[ExI] Gilded Rage: Elon Musk and the Radicalization of Silicon Valley

Adrian Tymes atymes at gmail.com
Sat Oct 25 20:24:41 UTC 2025


On Sat, Oct 25, 2025 at 1:48 PM spike jones via extropy-chat
<extropy-chat at lists.extropy.org> wrote:
> -----Original Message-----
> From: Keith Henson <hkeithhenson at gmail.com>
>
> On Sat, Oct 25, 2025 at 8:06 AM <spike at rainier66.com> wrote:
>
> snip
>
> >>... Sure but for tax advantages, wind turbines have been placed in locations which are sub-optimal and don’t really generate enough power to break even.
>
> >...Can you cite any published study on this?
>
> No.  I flew across country a lot between about 1995 and 2011 on business.  I saw a lot of wind farms where nothing was moving, or (something I haven't been able to understand) a few of the turbines spinning, which indicates there was wind that day.
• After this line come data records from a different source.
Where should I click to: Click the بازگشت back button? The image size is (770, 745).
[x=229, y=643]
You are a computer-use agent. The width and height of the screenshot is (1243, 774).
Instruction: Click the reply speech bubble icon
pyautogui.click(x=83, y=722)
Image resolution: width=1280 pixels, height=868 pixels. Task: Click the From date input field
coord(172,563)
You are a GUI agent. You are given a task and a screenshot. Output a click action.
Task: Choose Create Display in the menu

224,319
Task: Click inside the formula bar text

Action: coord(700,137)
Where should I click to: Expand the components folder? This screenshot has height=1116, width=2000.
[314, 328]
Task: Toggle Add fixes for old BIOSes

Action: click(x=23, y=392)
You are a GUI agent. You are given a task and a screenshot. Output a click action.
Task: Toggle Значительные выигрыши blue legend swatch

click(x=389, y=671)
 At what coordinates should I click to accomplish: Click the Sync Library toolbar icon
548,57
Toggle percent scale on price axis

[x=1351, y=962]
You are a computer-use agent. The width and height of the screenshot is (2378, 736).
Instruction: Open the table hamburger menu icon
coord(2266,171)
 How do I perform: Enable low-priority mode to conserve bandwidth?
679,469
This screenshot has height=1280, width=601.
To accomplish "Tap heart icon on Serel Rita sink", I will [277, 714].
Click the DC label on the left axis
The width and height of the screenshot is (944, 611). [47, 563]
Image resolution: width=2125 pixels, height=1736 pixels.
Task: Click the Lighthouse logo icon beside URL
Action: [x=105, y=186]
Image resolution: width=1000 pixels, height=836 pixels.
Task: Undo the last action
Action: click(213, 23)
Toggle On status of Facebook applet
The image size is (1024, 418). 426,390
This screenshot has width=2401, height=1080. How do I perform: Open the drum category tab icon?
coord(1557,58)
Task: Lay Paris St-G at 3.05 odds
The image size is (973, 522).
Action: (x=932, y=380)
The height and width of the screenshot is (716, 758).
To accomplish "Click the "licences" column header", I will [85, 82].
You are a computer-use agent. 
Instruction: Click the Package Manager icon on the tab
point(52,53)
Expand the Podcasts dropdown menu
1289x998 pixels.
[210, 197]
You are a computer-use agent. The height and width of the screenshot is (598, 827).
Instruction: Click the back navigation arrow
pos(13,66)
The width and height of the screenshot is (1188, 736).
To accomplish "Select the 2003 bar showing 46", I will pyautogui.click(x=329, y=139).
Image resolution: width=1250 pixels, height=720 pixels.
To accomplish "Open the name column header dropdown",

That's just normal for wind turbines.  If there's no wind or the
wind's in the wrong direction, the turbines don't spin.  Also,
sometimes they spin slowly enough that you won't see it just looking
for a bit.

> But clearly there was a lot of capital sitting there doing nothing.  Businesses cannot survive when capital sit idle.

There's a difference between "sit idle all the time" and "not going
full blast 24/7".  Odds are, those wind farms were making enough
electricity, even if it didn't seem like it - or they would have
threatened to make too much electricity, so their owners were being
paid to keep them in park, meaning those businesses could survive
while their capital sits idle.  (Like an oil power plant, they can be
idled to avoid overloading the grid.)

https://www.google.com/search?q=why+do+windmills+look+idle

Maybe do a bit of research when things look odd before assuming the
worst next time.

But even in that latter case, they were only being paid because they
could ramp up, and might need to.  Where that is the case, an AI data
center - were one to be built - might find that its additional load on
the system would not immediately result in blackouts.  See
https://www.google.com/search?q=difference+between+baseline+and+peak+power .

> Conclusion: the notion about China having this big monopoly on REEs must be exaggerated.  If those elements are needed badly enough, we can mine the defunct turbines.  But good chance we will find enough neodymium without taking those turbines apart.

They don't have enough to be worth taking apart.